> ASSIGNED TASK: Your copy should hold only the lines from the one containing "Instruction: Open Customize" through the final line of the entries, exactly as written, with no pictures.

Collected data
--------------------------------

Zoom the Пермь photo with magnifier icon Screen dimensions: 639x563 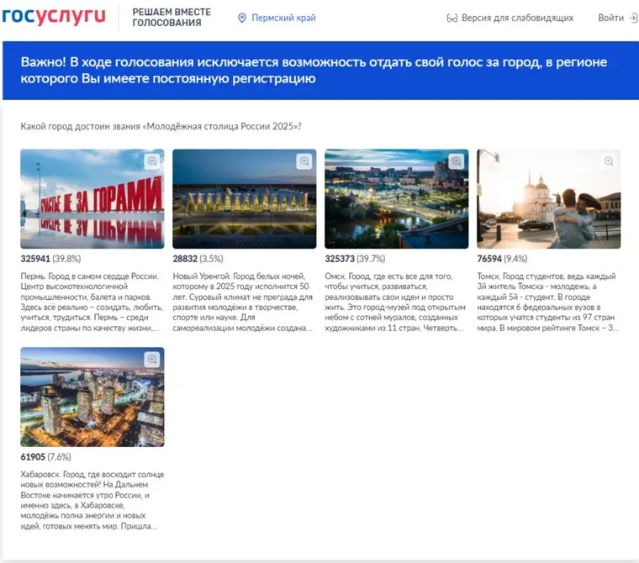coord(151,161)
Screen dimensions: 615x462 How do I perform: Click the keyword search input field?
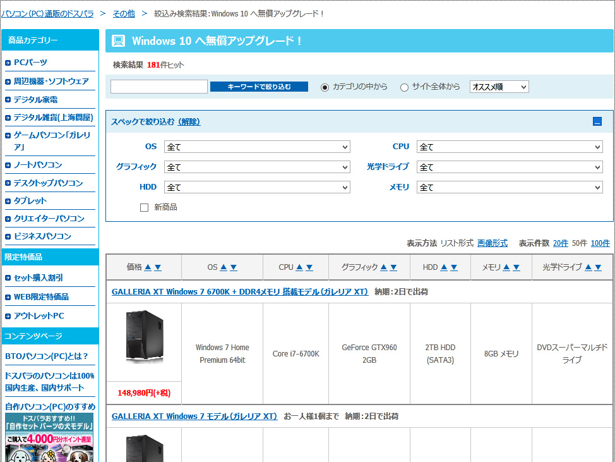click(x=159, y=87)
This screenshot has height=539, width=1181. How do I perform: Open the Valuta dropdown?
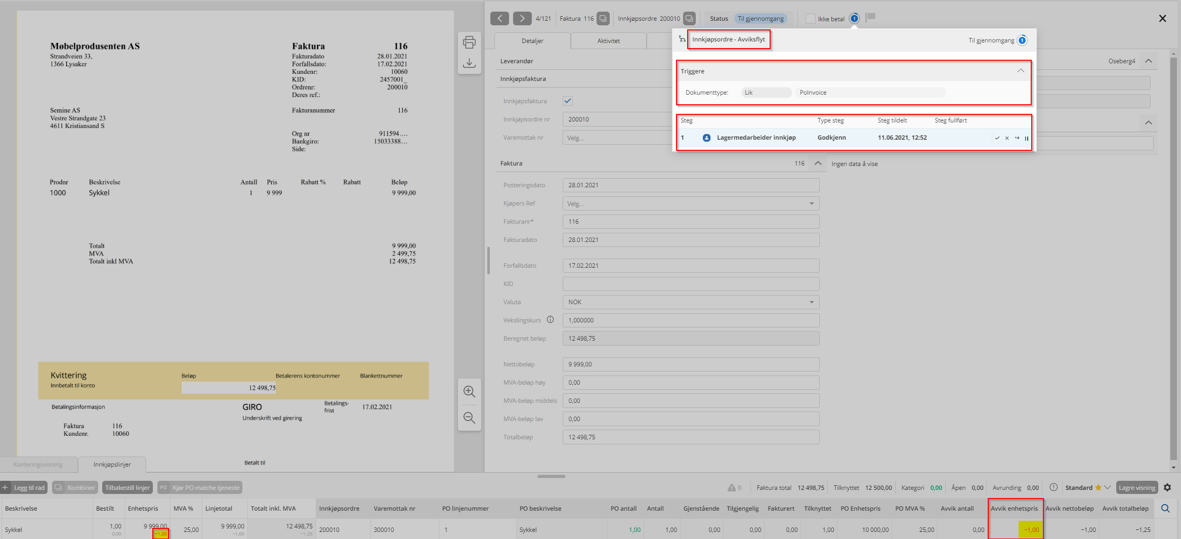(811, 302)
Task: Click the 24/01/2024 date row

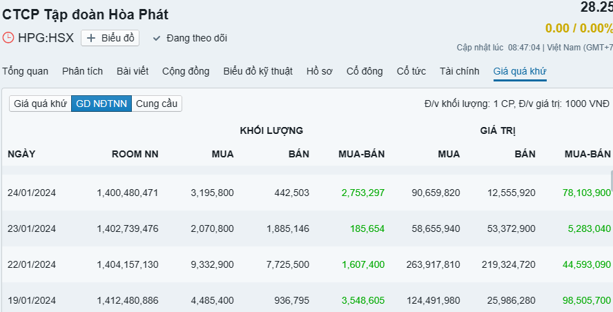Action: (x=32, y=193)
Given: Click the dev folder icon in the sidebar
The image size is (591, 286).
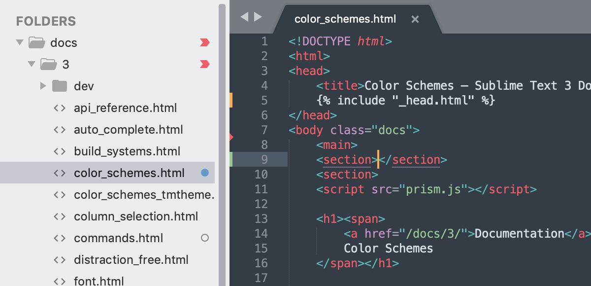Looking at the screenshot, I should coord(59,86).
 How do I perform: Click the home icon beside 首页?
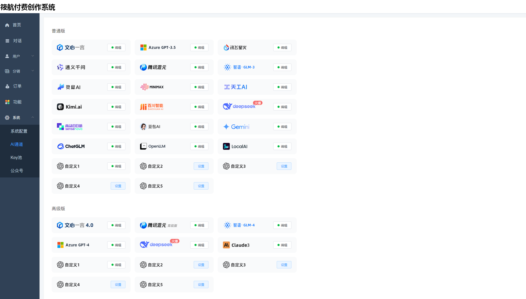[x=7, y=25]
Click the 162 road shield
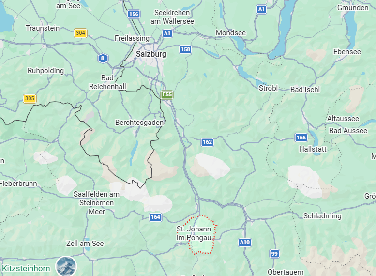 (207, 142)
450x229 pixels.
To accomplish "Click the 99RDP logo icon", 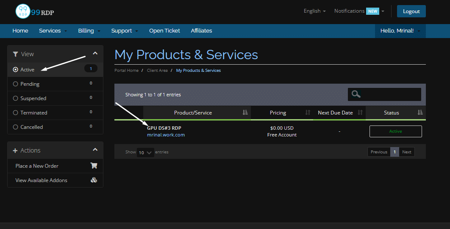I will pyautogui.click(x=23, y=11).
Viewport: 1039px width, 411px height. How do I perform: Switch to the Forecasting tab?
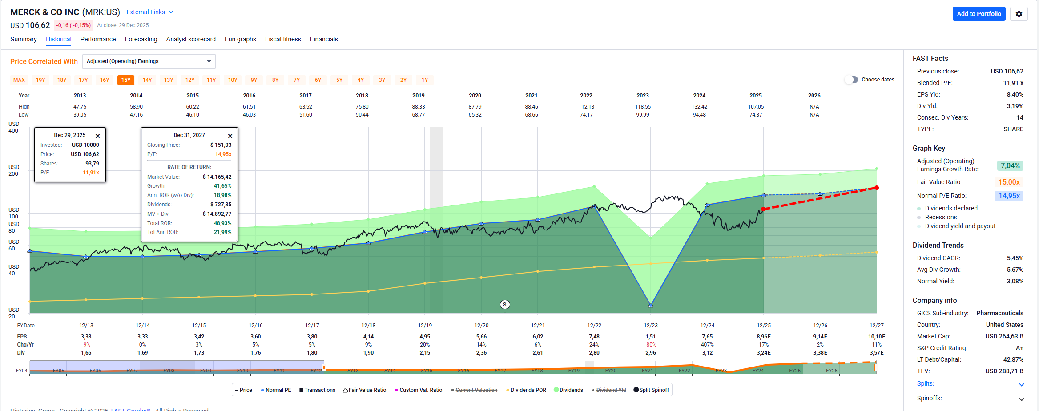pos(141,39)
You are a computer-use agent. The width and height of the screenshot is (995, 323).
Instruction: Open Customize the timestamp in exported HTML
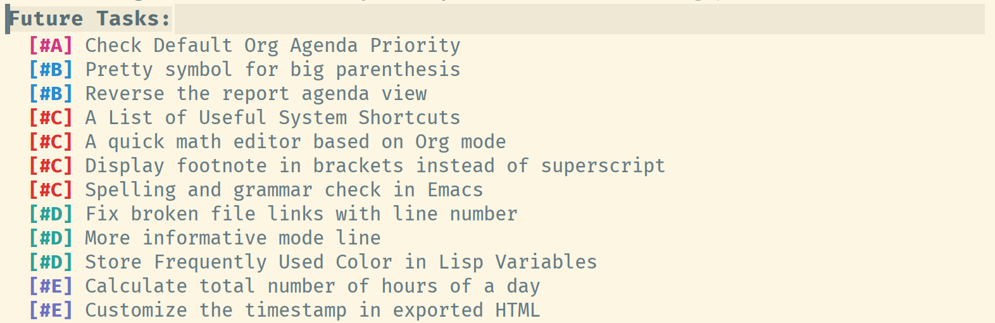point(313,310)
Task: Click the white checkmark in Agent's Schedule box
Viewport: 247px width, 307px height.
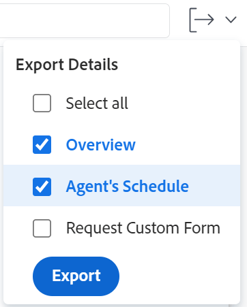Action: click(42, 187)
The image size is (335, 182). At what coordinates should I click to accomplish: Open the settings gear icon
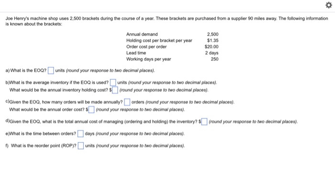point(329,5)
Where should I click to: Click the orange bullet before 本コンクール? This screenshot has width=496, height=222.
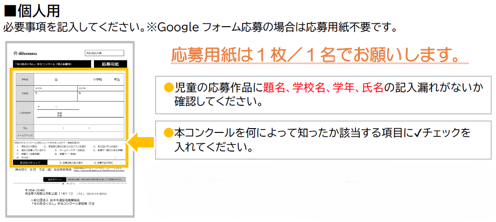pyautogui.click(x=168, y=131)
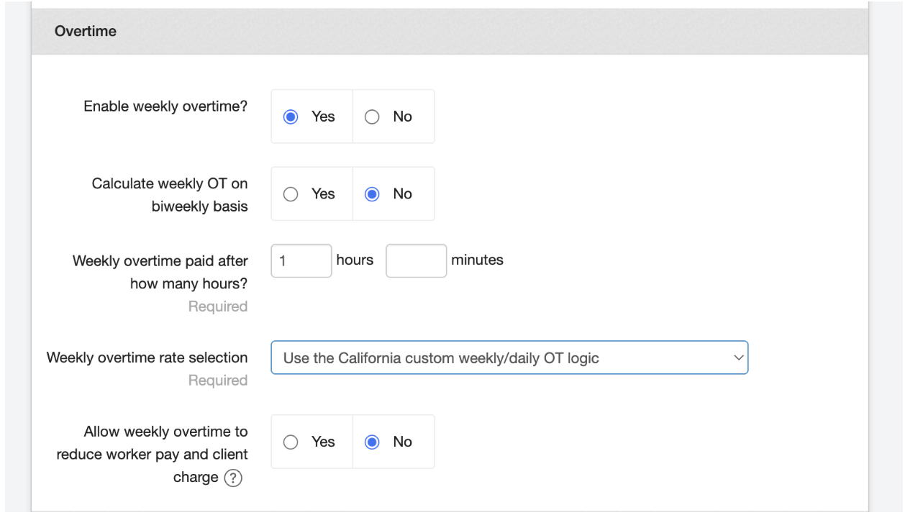Click the hours input field
The width and height of the screenshot is (905, 515).
pyautogui.click(x=301, y=260)
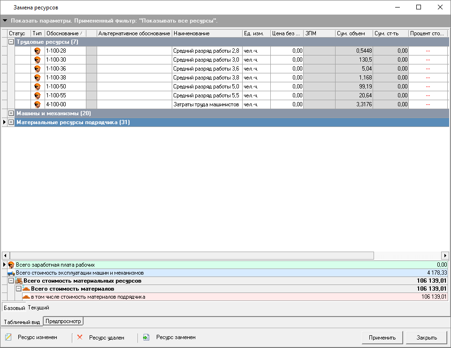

--------------------------------

> ANSWER SPACE:
Instruction: Open Customize the timestamp in exported HTML
point(313,310)
Task: Click the white checkmark in Agent's Schedule box
Viewport: 247px width, 307px height.
Action: click(42, 187)
The image size is (335, 182). At what coordinates should I click to accomplish: Open the settings gear icon
point(329,5)
Where should I click to: Click the orange bullet before 本コンクール? This screenshot has width=496, height=222.
pyautogui.click(x=168, y=131)
Click the hours input field
The width and height of the screenshot is (905, 515).
pyautogui.click(x=301, y=260)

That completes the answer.